** What to do **
Using the listing below, report how many lines contain the word "computer" and give no other words.

Segment Start: The records

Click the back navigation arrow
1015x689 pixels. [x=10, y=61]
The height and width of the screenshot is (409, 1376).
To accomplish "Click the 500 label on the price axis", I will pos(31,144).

Segment End: The records
Segment Start: The records

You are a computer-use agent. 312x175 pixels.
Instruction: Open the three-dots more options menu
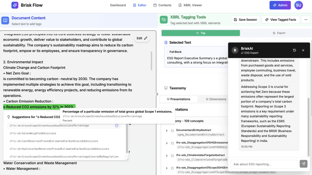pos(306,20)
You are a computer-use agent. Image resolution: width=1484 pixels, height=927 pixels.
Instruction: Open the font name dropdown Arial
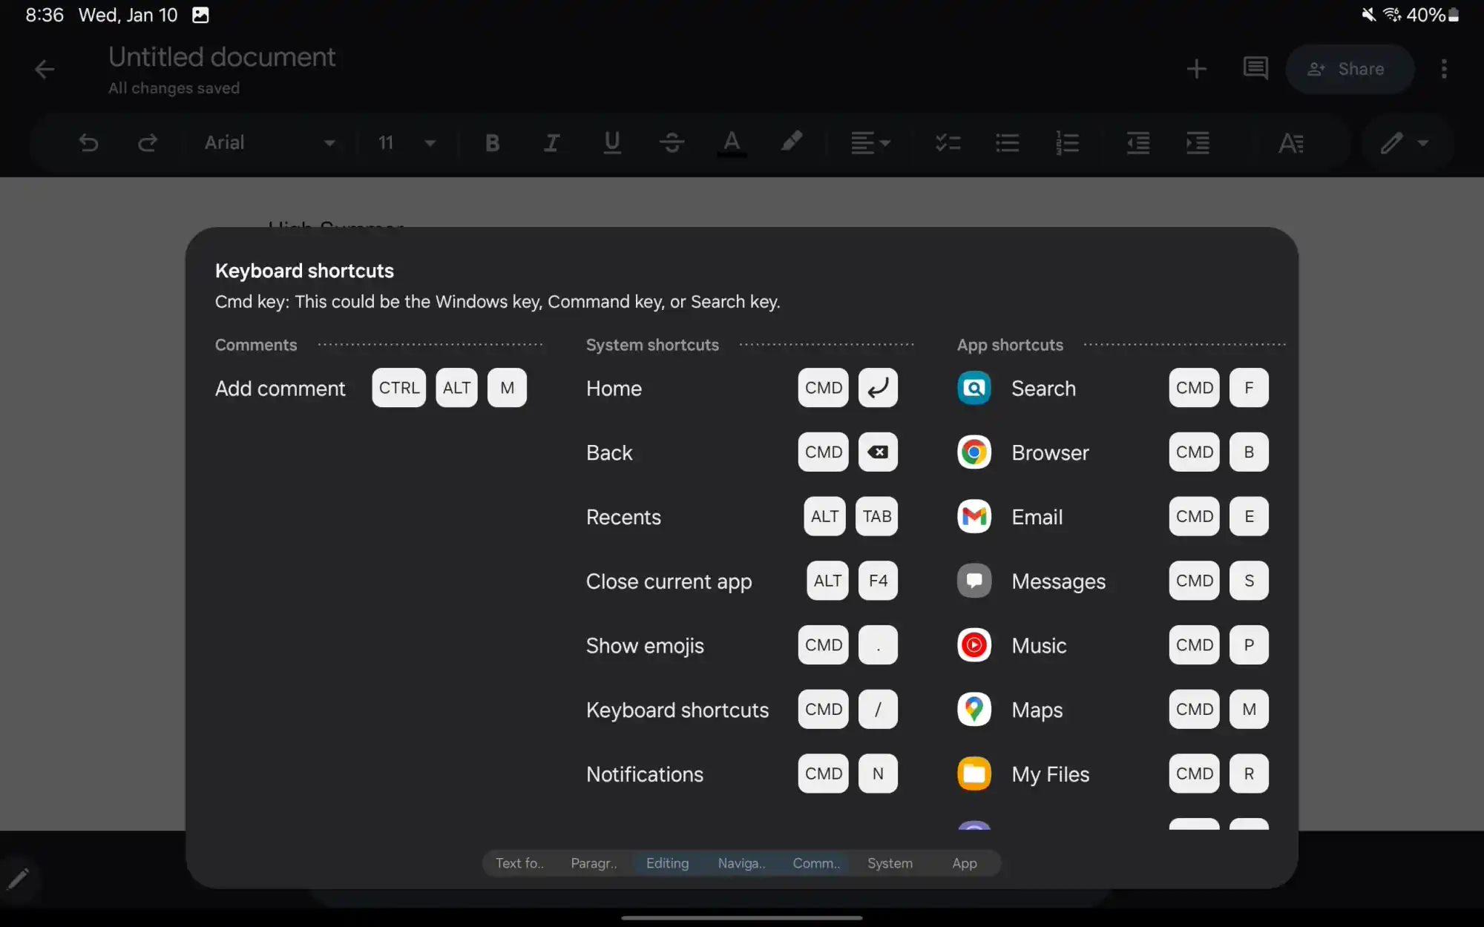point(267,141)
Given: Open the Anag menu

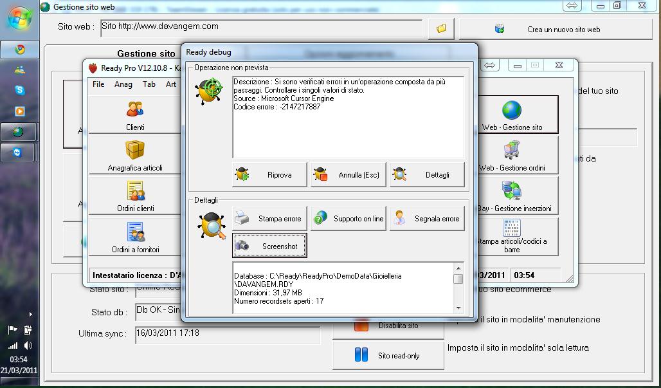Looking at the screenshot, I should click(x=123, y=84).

Segment End: The records
Segment Start: The records

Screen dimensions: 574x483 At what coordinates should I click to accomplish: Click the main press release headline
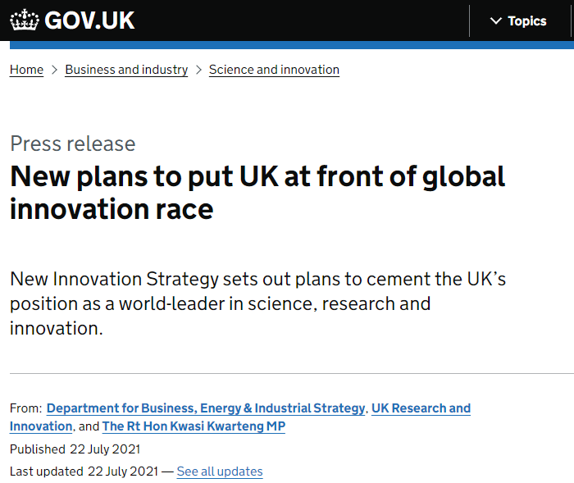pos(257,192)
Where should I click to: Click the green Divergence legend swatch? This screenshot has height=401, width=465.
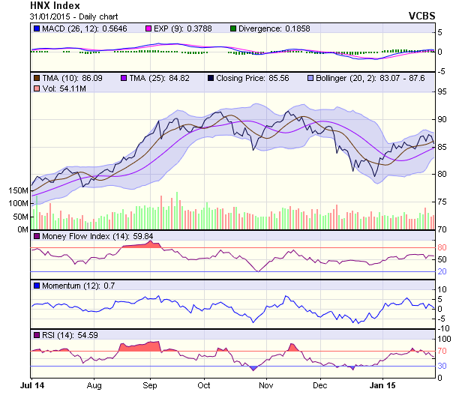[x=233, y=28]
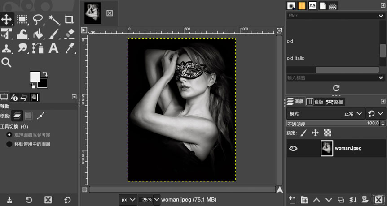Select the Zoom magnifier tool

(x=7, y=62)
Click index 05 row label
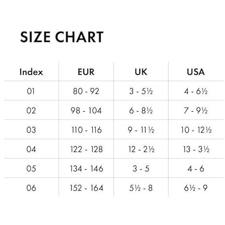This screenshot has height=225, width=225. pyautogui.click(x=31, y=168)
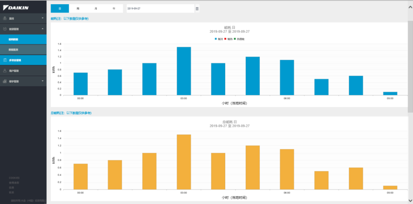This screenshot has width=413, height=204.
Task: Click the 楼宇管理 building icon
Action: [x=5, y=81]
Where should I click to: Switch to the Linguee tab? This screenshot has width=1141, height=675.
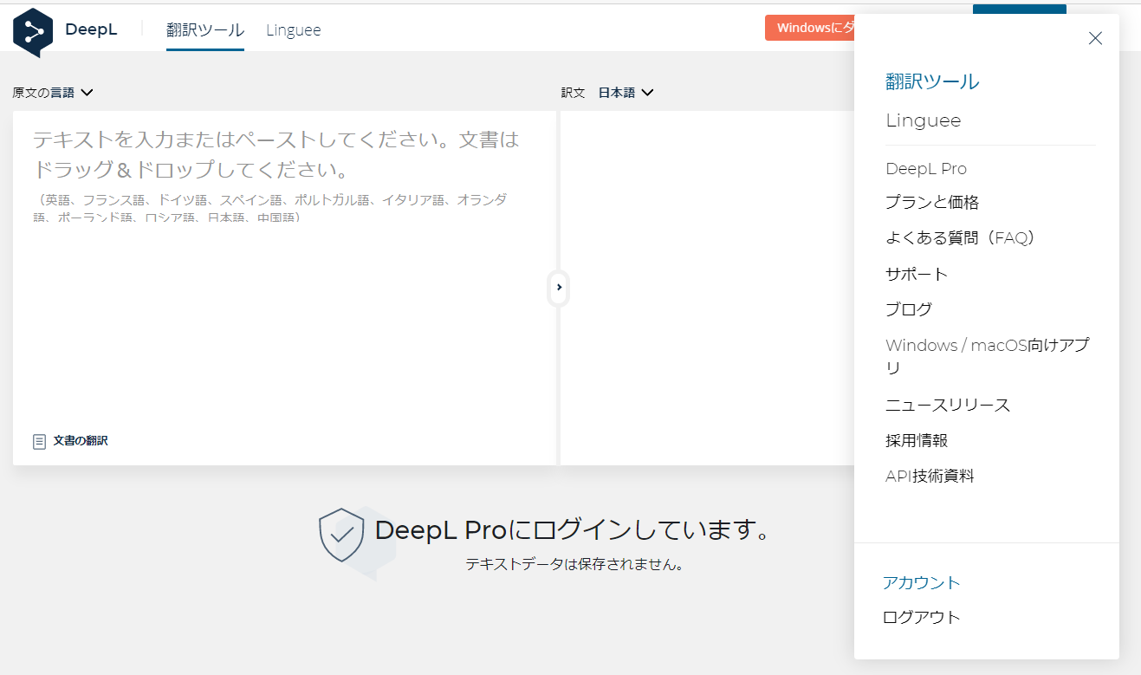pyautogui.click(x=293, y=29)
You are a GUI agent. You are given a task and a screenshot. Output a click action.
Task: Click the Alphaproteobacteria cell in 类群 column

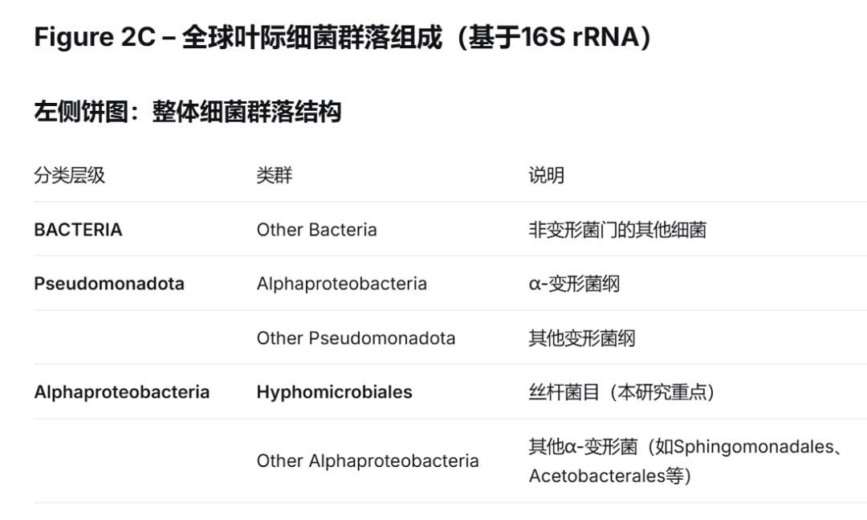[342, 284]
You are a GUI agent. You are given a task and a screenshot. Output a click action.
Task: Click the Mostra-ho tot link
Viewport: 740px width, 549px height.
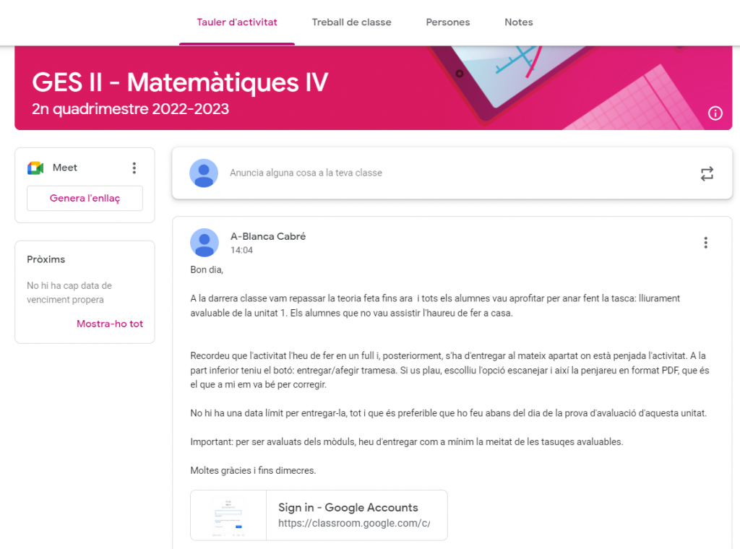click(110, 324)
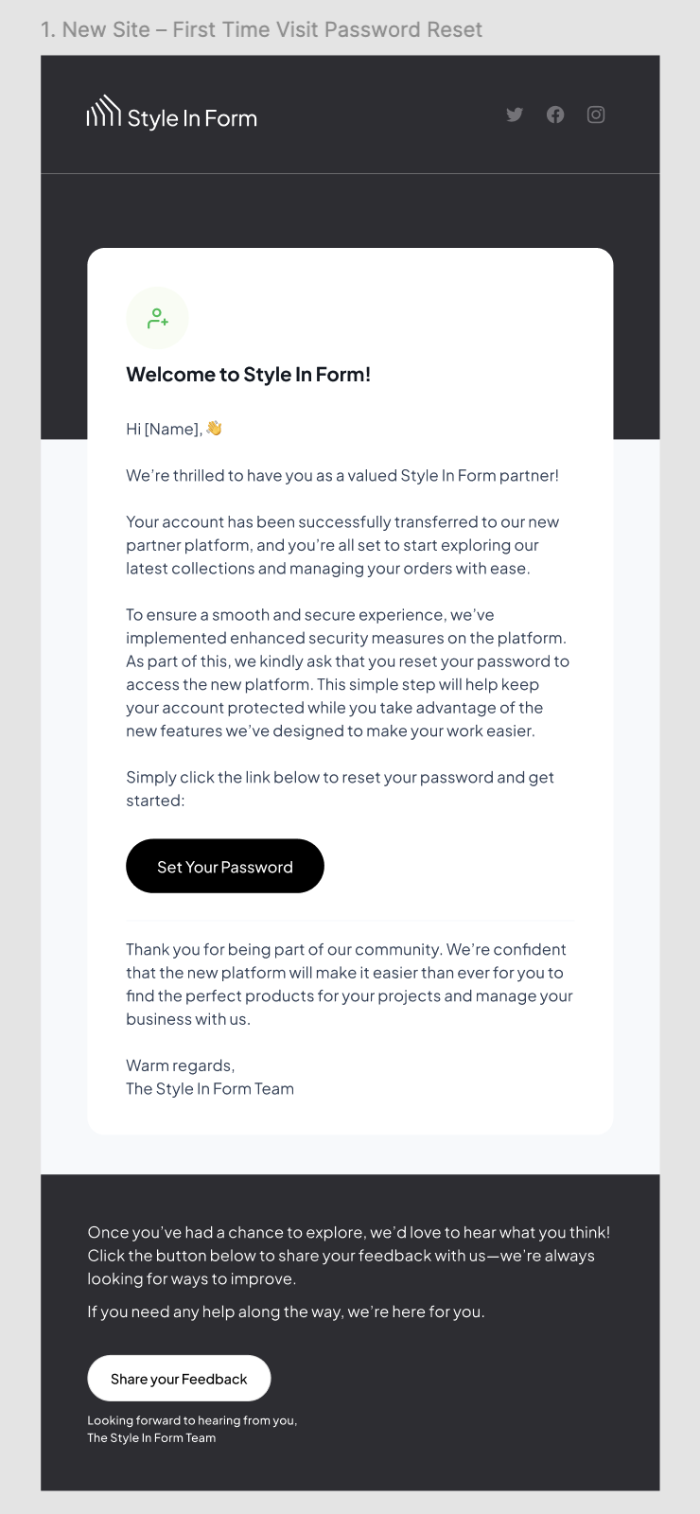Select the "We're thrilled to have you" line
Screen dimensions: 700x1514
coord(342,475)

Segment End: The records

** Exercise answer **
2